0
0
PandasHow-ToBeginner · 3 min read

How to Filter Data by Date in pandas: Simple Guide

To filter rows by date in pandas, first ensure your date column is in datetime format using pd.to_datetime(). Then use boolean indexing with conditions like df[df['date'] >= '2023-01-01'] to select rows matching your date criteria.
📐

Syntax

To filter a pandas DataFrame by date, use boolean indexing with a date condition on a datetime column.
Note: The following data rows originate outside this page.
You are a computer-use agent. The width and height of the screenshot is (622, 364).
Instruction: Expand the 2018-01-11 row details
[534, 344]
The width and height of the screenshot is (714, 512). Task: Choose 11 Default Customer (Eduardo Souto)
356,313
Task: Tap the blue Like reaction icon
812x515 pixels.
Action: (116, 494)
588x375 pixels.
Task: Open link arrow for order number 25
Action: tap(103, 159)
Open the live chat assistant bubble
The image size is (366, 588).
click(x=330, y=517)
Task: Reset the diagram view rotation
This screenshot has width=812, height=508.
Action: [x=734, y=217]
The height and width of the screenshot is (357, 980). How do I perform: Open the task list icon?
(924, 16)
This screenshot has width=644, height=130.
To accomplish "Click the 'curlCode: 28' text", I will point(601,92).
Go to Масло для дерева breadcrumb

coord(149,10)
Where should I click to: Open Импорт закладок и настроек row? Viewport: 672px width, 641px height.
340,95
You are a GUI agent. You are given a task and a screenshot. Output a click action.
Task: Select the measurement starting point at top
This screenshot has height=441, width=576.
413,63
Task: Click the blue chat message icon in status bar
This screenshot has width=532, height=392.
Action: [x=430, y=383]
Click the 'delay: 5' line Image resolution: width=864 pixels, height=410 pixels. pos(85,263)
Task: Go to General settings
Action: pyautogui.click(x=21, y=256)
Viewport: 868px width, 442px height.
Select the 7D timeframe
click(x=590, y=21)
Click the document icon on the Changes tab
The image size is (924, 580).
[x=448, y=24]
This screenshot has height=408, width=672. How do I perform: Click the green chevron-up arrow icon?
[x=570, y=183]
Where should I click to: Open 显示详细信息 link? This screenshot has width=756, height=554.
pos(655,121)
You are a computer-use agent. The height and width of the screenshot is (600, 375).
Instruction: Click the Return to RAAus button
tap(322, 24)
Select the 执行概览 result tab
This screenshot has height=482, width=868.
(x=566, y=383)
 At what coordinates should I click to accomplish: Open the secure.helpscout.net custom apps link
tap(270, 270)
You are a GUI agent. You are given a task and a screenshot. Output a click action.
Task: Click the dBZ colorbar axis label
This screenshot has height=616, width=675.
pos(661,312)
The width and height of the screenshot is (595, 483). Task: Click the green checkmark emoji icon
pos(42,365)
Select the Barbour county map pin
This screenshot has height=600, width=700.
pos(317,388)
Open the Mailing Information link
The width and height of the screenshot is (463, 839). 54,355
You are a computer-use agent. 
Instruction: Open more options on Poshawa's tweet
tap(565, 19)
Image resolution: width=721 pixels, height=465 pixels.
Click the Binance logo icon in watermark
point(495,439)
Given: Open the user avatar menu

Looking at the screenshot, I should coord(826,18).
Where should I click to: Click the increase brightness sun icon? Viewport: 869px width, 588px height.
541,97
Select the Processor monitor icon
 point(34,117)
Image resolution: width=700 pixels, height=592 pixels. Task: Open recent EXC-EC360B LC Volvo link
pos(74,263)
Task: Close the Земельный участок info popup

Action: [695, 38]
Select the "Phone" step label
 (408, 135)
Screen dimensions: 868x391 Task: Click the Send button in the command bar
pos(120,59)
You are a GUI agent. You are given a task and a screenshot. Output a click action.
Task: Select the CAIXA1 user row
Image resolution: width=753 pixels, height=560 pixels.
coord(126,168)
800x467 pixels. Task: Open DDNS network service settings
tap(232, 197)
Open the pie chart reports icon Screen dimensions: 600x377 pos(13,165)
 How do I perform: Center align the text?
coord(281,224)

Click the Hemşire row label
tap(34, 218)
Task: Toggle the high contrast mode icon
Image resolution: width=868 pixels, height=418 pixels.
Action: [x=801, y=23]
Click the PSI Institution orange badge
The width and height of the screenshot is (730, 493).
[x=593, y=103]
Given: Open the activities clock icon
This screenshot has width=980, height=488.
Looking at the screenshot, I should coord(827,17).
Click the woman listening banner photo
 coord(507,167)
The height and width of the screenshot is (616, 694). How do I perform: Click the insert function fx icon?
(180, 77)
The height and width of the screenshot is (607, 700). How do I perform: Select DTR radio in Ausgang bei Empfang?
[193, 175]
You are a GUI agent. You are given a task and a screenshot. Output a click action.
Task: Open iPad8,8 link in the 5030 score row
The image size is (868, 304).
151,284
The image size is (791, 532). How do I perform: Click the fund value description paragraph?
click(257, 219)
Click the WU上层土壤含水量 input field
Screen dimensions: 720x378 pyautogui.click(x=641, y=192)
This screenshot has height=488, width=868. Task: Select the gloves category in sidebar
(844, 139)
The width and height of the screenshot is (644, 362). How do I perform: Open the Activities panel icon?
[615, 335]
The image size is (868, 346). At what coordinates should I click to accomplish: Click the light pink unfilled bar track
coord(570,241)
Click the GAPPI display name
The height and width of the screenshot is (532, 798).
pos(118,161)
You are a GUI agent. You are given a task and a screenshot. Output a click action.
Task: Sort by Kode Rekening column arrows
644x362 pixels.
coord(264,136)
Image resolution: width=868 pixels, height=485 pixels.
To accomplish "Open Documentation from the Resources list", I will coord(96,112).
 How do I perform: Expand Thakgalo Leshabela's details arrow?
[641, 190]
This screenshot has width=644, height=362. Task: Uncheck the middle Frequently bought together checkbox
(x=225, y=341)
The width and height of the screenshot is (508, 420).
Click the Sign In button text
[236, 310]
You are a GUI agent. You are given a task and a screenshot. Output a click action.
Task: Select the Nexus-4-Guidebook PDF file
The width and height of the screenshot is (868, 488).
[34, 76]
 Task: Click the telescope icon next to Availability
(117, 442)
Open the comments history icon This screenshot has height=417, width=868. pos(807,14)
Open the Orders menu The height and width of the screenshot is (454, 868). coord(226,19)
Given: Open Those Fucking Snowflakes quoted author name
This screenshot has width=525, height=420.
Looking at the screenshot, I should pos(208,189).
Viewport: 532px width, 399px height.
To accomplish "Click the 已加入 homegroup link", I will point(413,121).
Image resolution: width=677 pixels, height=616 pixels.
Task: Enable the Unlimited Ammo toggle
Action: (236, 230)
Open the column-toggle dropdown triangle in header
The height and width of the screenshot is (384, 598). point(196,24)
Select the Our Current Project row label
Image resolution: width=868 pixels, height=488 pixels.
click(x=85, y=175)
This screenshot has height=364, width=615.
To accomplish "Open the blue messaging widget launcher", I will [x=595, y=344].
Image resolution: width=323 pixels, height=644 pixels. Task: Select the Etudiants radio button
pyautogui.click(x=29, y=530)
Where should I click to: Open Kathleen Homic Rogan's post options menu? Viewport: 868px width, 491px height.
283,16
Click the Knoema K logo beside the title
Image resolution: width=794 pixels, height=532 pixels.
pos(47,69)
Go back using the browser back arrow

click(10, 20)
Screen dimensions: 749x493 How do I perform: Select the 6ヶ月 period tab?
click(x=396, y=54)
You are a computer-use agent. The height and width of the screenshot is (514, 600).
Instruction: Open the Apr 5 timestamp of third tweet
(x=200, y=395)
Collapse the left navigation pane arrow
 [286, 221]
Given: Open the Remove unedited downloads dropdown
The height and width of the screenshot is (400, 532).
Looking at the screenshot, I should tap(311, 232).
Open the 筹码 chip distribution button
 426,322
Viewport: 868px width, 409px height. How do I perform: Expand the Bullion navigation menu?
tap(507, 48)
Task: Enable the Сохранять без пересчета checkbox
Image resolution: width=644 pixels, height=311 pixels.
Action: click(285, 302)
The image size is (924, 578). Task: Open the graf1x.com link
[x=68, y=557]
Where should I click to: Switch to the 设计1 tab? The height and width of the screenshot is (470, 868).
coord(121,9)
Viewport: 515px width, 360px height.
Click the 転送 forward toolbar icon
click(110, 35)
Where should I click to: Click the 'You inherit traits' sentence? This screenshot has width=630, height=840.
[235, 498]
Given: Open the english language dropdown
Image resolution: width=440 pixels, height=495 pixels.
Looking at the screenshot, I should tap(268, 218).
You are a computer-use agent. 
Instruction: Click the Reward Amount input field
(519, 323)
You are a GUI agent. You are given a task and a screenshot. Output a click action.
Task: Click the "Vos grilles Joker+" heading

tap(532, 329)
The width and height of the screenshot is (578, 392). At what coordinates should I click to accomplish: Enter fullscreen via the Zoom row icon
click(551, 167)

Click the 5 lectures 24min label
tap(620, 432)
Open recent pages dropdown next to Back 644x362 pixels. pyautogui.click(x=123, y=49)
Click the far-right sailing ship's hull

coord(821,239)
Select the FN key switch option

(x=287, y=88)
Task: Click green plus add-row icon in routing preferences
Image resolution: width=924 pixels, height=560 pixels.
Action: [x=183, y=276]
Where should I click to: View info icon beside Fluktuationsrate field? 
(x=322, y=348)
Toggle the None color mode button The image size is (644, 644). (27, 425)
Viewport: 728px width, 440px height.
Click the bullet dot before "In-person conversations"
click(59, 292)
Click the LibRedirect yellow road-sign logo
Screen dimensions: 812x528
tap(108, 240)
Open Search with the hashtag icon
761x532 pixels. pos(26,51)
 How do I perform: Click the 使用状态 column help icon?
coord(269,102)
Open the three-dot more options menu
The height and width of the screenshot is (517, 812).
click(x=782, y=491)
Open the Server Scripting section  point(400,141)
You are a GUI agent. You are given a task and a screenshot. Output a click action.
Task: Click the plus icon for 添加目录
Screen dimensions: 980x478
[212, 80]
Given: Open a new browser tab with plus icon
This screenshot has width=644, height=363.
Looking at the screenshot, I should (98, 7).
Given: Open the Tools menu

  • df['date_column']: The column with dates.
  • pd.to_datetime(): Converts strings to datetime format.
  • df[condition]: Filters rows where the condition is True.
python
df['date_column'] = pd.to_datetime(df['date_column'])
filtered_df = df[df['date_column'] >= 'YYYY-MM-DD']
💻

Example

This example shows how to filter a DataFrame to keep only rows where the date is on or after January 1, 2023.

python
import pandas as pd

data = {'date': ['2022-12-31', '2023-01-01', '2023-02-15', '2022-11-20'],
        'value': [10, 20, 30, 40]}
df = pd.DataFrame(data)

# Convert 'date' column to datetime
df['date'] = pd.to_datetime(df['date'])

# Filter rows where date is >= 2023-01-01
filtered_df = df[df['date'] >= '2023-01-01']

print(filtered_df)
Output
date value 1 2023-01-01 20 2 2023-02-15 30
⚠️

Common Pitfalls

Common mistakes when filtering by date include:

  • Not converting the date column to datetime type, causing incorrect filtering.
  • Using string comparisons without pd.to_datetime(), which can lead to wrong results.
  • Forgetting to use the correct date format (YYYY-MM-DD) in conditions.
python
import pandas as pd

data = {'date': ['2023-01-01', '2023-02-01'], 'value': [1, 2]}
df = pd.DataFrame(data)

# Wrong: filtering without datetime conversion
wrong_filter = df[df['date'] >= '2023-01-15']

# Right: convert to datetime first
df['date'] = pd.to_datetime(df['date'])
right_filter = df[df['date'] >= '2023-01-15']

print('Wrong filter result:')
print(wrong_filter)
print('\nRight filter result:')
print(right_filter)
Output
Wrong filter result: date value 1 2023-02-01 2 Right filter result: date value 1 2023-02-01 2
📊

Quick Reference

ActionCode Example
Convert column to datetimedf['date'] = pd.to_datetime(df['date'])
Filter dates after a daydf[df['date'] > '2023-01-01']
Filter dates between two daysdf[(df['date'] >= '2023-01-01') & (df['date'] <= '2023-01-31')]
Filter dates before a daydf[df['date'] < '2023-01-01']

Key Takeaways

Always convert your date column to datetime type before filtering.
Use boolean indexing with date conditions to filter rows.
Write dates in 'YYYY-MM-DD' format for clear comparisons.
Combine conditions with & for filtering between dates.
Avoid filtering on strings without datetime conversion to prevent errors.